## Work task
Where the line containing "724x1568 pixels." appears below, start there and repeat each line exactly to the end. Leave the pictures out.

^^^^^^^^^^^^^^^^

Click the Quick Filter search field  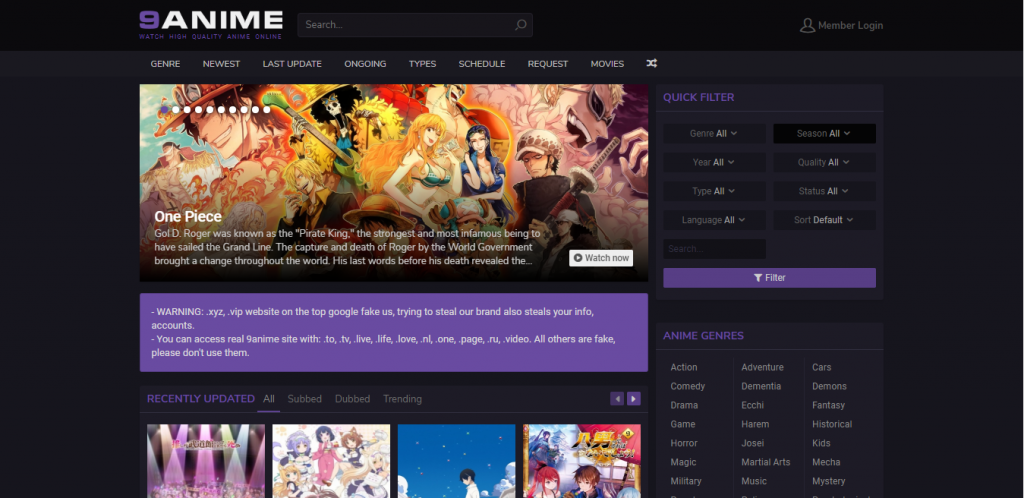[714, 249]
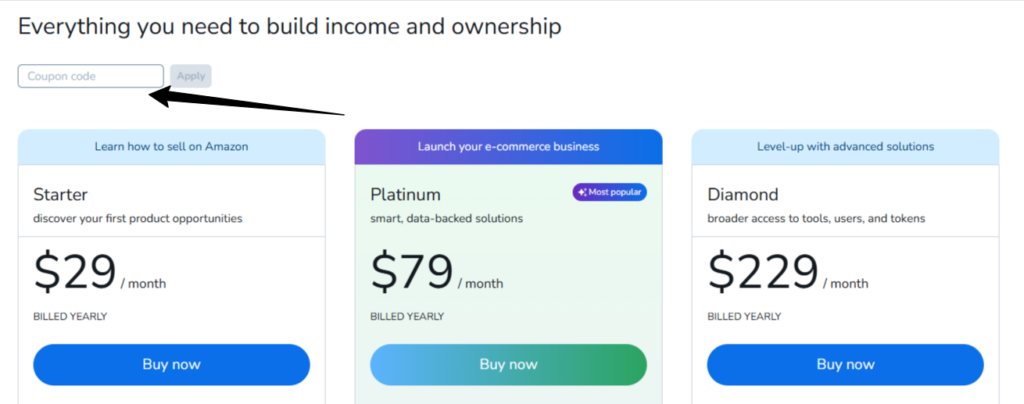Click the Platinum plan title
The width and height of the screenshot is (1024, 404).
coord(405,194)
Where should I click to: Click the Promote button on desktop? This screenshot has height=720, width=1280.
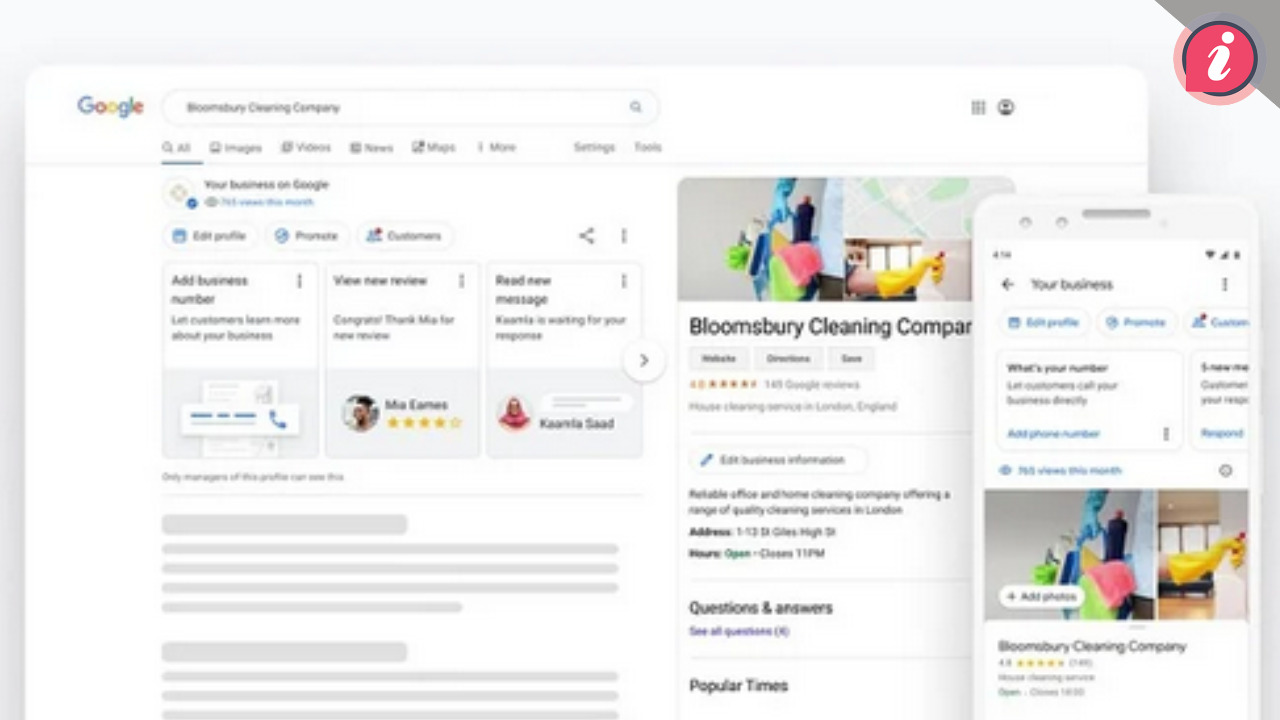point(307,236)
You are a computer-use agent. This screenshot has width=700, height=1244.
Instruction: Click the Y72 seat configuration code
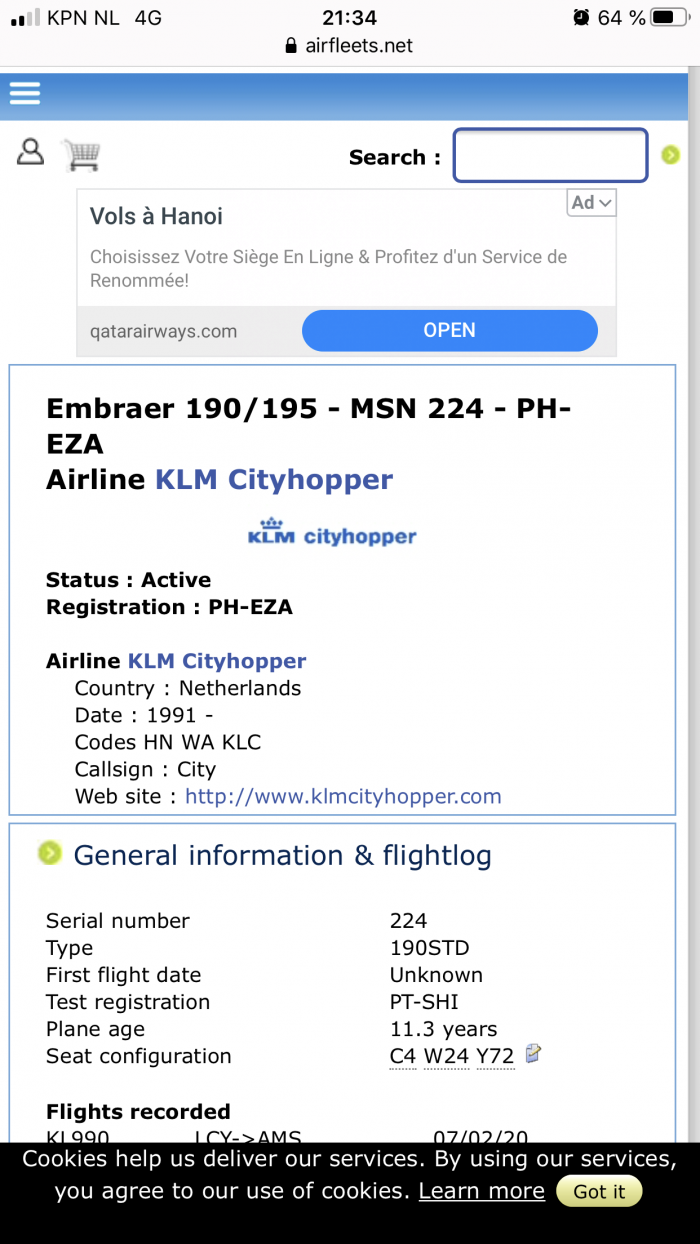click(x=495, y=1057)
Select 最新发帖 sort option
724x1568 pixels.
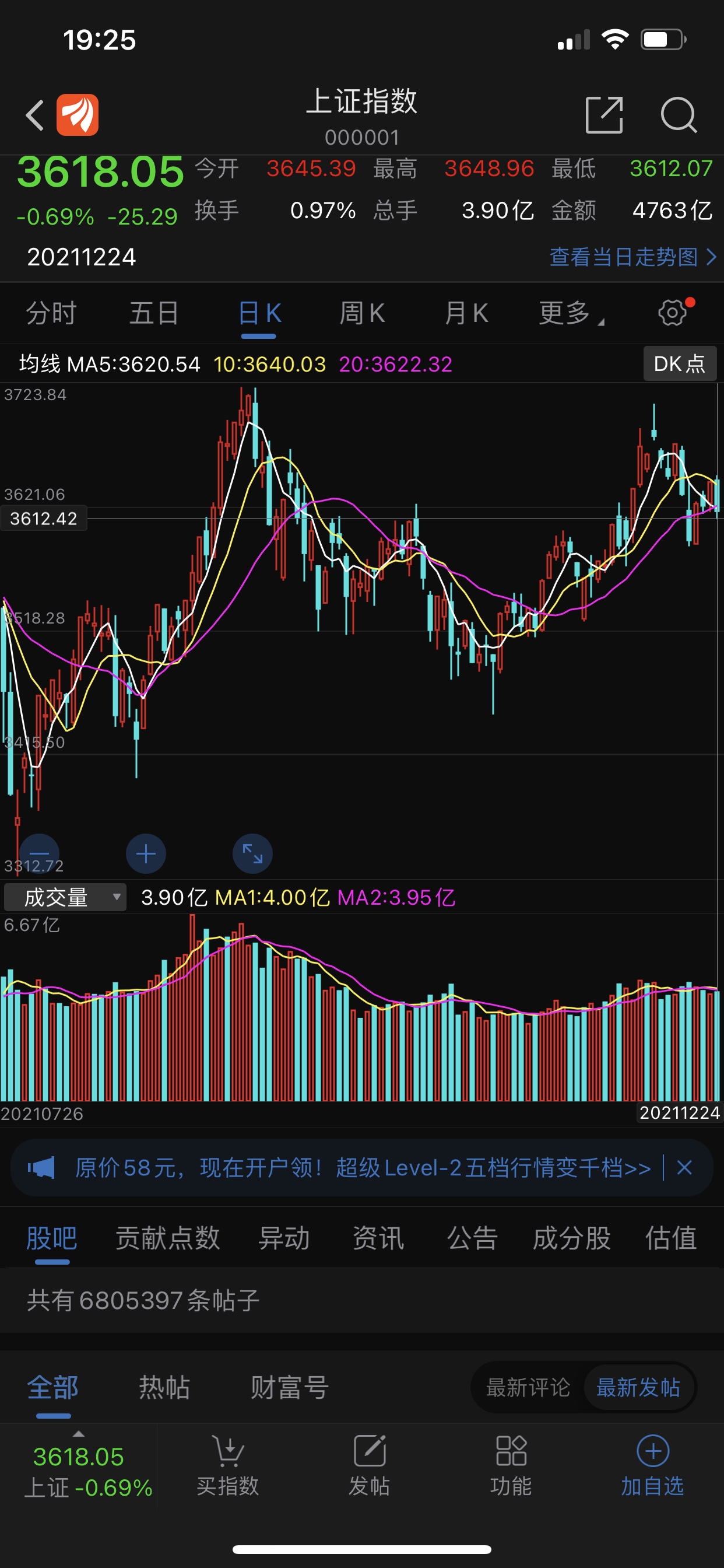click(x=638, y=1387)
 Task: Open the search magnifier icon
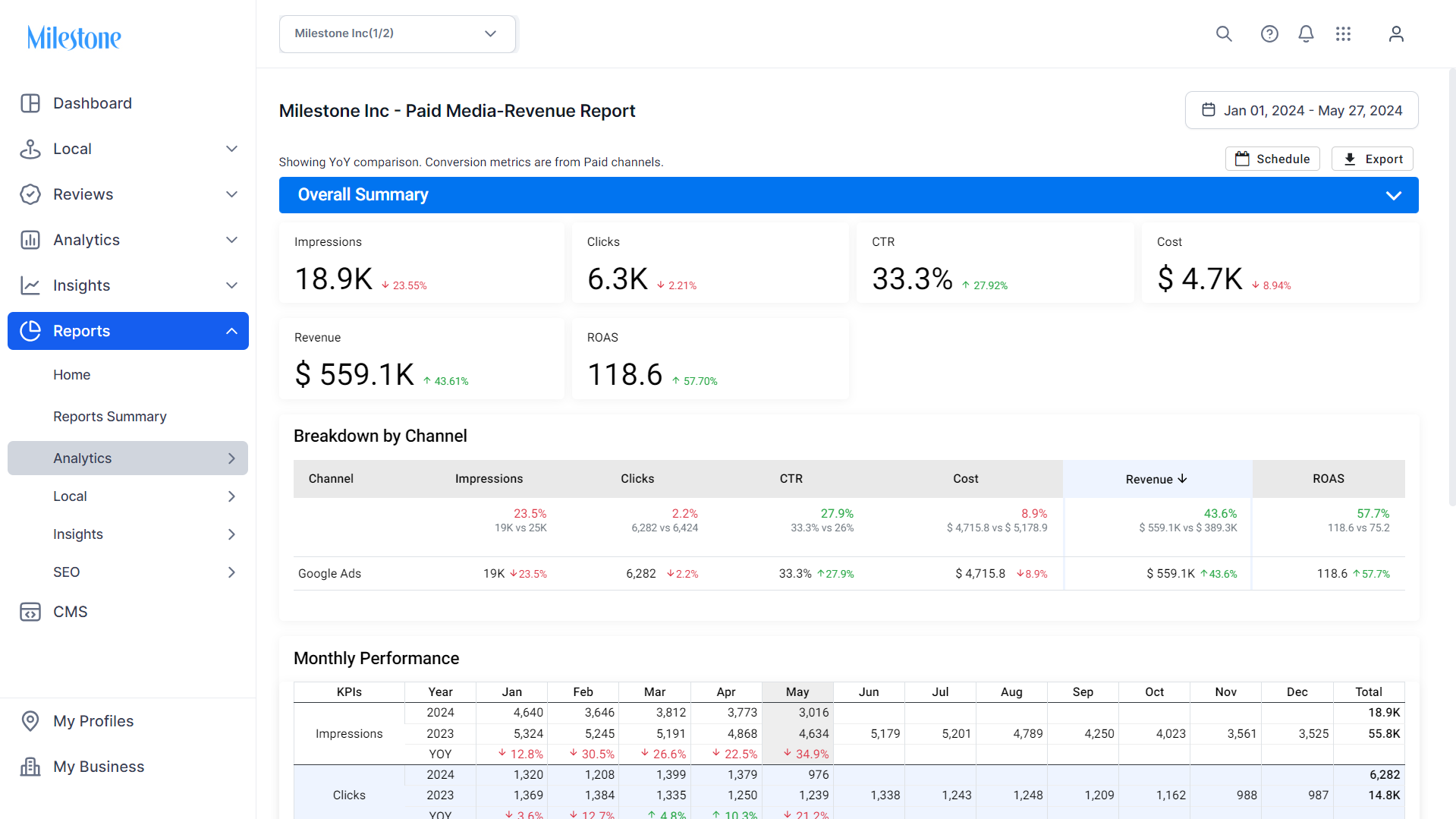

^^^^^^^^^^^^^^^^

## Solved exercise
724x1568 pixels.
click(x=638, y=1387)
 Task: Open the search magnifier icon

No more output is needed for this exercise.